#### Exercise description
Rewrite these records as a Markdown table with two columns, Row and Text: number each line in Row, put the line itself in Text, and skip blank lines. Leave out the pictures.

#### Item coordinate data
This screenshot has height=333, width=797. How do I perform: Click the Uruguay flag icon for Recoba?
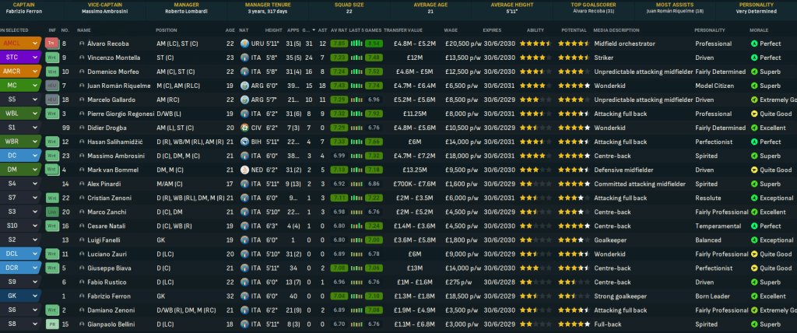click(247, 44)
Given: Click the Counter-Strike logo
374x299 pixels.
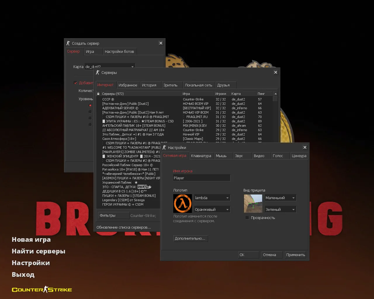Looking at the screenshot, I should [x=42, y=290].
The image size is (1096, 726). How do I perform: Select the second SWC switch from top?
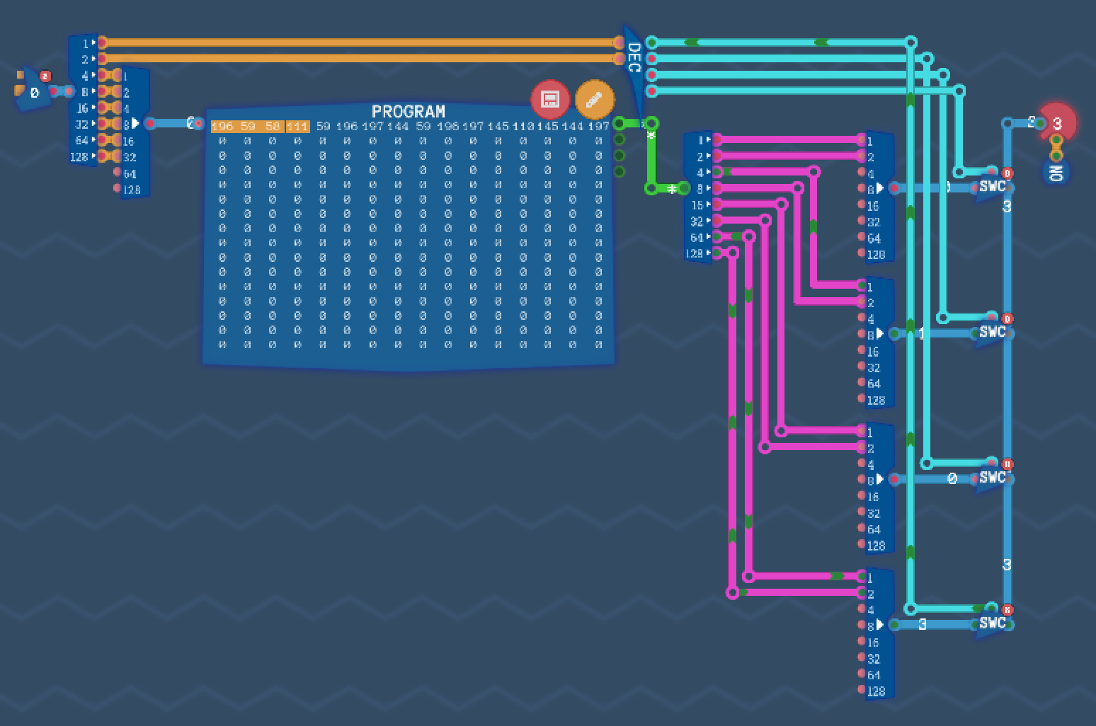(993, 333)
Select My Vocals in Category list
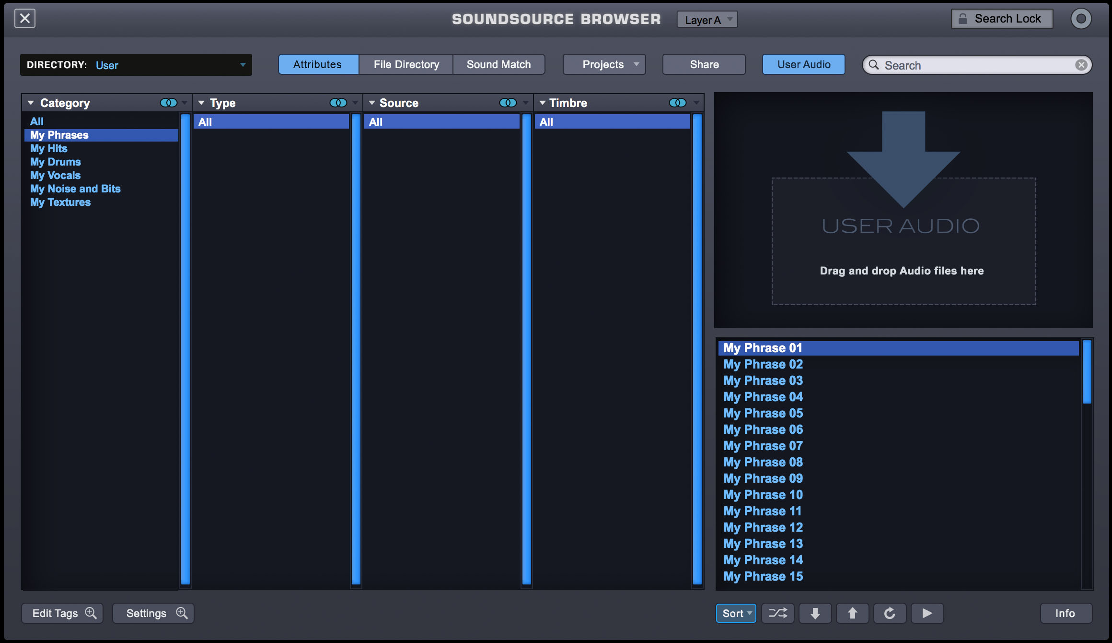 click(55, 175)
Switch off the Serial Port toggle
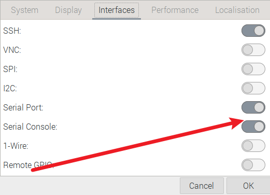The image size is (270, 195). click(x=253, y=107)
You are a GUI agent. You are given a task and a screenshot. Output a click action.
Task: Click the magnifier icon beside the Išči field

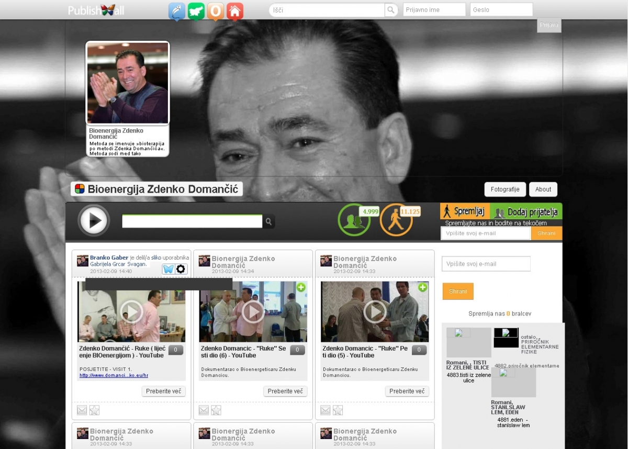tap(391, 10)
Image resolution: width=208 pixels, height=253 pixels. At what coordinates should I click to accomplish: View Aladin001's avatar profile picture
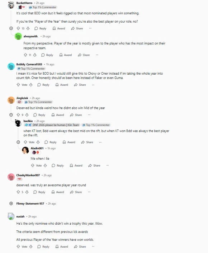25,150
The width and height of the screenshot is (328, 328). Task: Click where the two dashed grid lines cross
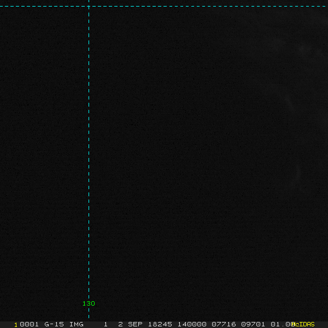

#### Task solution
| Row | Text |
|---|---|
| 1 | This screenshot has height=333, width=797. How do I perform: Click the Uruguay flag icon for Recoba? |
| 2 | click(247, 44) |
| 3 | Given: Click the Counter-Strike logo |
| 4 | 374x299 pixels. |
| 5 | Looking at the screenshot, I should [x=42, y=290]. |
| 6 | The image size is (1096, 726). How do I perform: Select the second SWC switch from top? |
| 7 | (993, 333) |
| 8 | Select My Vocals in Category list |
| 9 |  click(55, 175) |
| 10 | Switch off the Serial Port toggle |
| 11 | The image size is (270, 195). click(x=253, y=107) |
| 12 | You are a GUI agent. You are given a task and a screenshot. Output a click action. |
| 13 | Task: Click the magnifier icon beside the Išči field |
| 14 | tap(391, 10) |
| 15 | Image resolution: width=208 pixels, height=253 pixels. At what coordinates should I click to accomplish: View Aladin001's avatar profile picture |
| 16 | 25,150 |
| 17 | The width and height of the screenshot is (328, 328). Task: Click where the two dashed grid lines cross |